Snapshot testing is a way to test your APIs without writing actual test cases.
- A snapshot is a single state of your API, saved in a file.
- You have a set of snapshots for your API endpoints.
- Once you add a new feature, you can generate automatically new snapshots for the updated API.
$ pip install snapshottest
from snapshottest import TestCase
class APITestCase(TestCase):
def test_api_me(self):
"""Testing the API for /me"""
my_api_response = api.client.get('/me')
self.assertMatchSnapshot(my_api_response)
If you want to update the snapshots automatically you can use the nosetests --snapshot-update
.
Check the Unittest example.
def test_mything(snapshot):
"""Testing the API for /me"""
my_api_response = api.client.get('/me')
snapshot.assert_match(my_api_response)
If you want to update the snapshots automatically you can use the --snapshot-update
config.
Check the Pytest example.
After cloning this repo, ensure dependencies are installed by running:
pip install -e ".[test]"
After developing, the full test suite can be evaluated by running:
py.test tests --cov=snapshottest
This package is heavily insipired in jest snapshot testing.

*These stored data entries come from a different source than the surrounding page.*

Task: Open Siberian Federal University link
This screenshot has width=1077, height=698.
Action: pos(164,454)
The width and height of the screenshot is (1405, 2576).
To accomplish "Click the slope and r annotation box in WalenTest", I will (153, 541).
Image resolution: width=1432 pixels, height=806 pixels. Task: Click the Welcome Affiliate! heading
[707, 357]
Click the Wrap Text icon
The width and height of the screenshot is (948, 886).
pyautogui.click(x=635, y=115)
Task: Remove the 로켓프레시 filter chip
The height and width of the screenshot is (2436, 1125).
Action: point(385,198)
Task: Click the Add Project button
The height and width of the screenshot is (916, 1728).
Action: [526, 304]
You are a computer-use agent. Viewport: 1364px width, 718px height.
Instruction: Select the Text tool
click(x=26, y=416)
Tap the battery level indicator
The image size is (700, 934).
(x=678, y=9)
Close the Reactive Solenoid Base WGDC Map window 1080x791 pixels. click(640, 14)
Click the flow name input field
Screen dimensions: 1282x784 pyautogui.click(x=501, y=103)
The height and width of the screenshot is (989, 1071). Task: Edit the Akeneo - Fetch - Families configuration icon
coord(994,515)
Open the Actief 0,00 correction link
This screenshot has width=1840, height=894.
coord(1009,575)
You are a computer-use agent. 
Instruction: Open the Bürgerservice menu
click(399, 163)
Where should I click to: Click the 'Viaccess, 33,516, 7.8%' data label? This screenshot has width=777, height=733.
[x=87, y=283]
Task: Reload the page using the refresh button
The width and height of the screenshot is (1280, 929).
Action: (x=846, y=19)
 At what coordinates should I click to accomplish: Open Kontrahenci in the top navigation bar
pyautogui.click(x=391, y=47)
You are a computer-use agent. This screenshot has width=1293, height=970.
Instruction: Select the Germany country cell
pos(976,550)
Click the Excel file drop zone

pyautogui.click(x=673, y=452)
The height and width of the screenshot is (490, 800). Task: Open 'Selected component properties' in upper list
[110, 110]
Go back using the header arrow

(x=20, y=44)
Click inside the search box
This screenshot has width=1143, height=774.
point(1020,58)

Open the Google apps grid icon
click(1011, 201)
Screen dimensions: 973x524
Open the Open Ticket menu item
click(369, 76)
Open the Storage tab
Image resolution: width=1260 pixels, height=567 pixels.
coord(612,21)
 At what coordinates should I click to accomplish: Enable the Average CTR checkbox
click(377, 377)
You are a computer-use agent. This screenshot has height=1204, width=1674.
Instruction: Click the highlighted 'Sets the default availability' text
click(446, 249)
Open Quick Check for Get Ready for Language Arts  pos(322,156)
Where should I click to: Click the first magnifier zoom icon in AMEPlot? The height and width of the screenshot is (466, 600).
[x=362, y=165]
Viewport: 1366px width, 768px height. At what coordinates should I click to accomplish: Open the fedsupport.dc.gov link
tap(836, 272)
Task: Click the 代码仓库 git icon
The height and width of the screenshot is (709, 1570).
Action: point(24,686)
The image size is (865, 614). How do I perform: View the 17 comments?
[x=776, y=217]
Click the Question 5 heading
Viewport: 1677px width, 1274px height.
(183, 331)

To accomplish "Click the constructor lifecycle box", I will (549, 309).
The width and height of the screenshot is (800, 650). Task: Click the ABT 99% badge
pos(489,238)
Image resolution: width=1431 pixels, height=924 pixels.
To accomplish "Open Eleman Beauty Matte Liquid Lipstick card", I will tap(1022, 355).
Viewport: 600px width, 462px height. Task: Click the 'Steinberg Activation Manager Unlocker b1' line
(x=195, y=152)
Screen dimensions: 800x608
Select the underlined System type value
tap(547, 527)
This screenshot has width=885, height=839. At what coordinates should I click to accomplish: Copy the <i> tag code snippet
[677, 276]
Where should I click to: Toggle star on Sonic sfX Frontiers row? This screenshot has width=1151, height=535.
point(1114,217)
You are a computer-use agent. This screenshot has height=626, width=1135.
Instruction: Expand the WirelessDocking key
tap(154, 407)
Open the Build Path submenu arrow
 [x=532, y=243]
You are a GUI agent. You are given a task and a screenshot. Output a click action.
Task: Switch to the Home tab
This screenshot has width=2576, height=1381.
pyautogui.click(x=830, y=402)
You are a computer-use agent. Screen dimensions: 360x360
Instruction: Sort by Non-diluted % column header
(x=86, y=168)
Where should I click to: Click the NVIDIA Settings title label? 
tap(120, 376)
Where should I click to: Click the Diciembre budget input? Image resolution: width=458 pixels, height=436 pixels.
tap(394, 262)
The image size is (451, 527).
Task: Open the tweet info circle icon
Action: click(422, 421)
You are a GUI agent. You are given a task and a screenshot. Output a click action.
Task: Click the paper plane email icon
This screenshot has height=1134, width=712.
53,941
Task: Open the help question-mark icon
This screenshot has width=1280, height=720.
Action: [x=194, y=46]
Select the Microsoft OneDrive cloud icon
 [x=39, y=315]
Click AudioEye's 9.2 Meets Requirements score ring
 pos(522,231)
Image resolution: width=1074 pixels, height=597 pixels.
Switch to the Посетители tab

Most of this content is taken from the Jest snapshot blogpost.
We want to make it as frictionless as possible to write good tests that are useful. We observed that when engineers are provided with ready-to-use tools, they end up writing more tests, which in turn results in stable and healthy code bases.
However engineers frequently spend more time writing a test than the component itself. As a result many people stopped writing tests altogether which eventually led to instabilities.
A typical snapshot test case for a mobile app renders a UI component, takes a screenshot, then compares it to a reference image stored alongside the test. The test will fail if the two images do not match: either the change is unexpected, or the screenshot needs to be updated to the new version of the UI component.
A similar approach can be taken when it comes to testing your APIs. Instead of rendering the graphical UI, which would require building the entire app, you can use a test renderer to quickly generate a serializable value for your API response.